------ Recorded information
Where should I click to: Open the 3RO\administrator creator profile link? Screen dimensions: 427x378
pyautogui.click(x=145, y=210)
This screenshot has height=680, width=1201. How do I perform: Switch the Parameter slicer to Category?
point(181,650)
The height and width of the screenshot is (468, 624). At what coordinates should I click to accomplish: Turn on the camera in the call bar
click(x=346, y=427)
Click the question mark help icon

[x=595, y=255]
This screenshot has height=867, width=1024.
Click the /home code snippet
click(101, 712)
------------
• **Work request**:
Reproduce all of the records precisely. No word may differ.

• **Finished task**:
Where should I click to: Open the 3RO\administrator creator profile link? Screen dimensions: 427x378
pyautogui.click(x=145, y=210)
This screenshot has height=680, width=1201. How do I perform: Switch the Parameter slicer to Category?
point(181,650)
The height and width of the screenshot is (468, 624). At what coordinates should I click to accomplish: Turn on the camera in the call bar
click(x=346, y=427)
Click the question mark help icon

[x=595, y=255]
This screenshot has height=867, width=1024.
Click the /home code snippet
click(101, 712)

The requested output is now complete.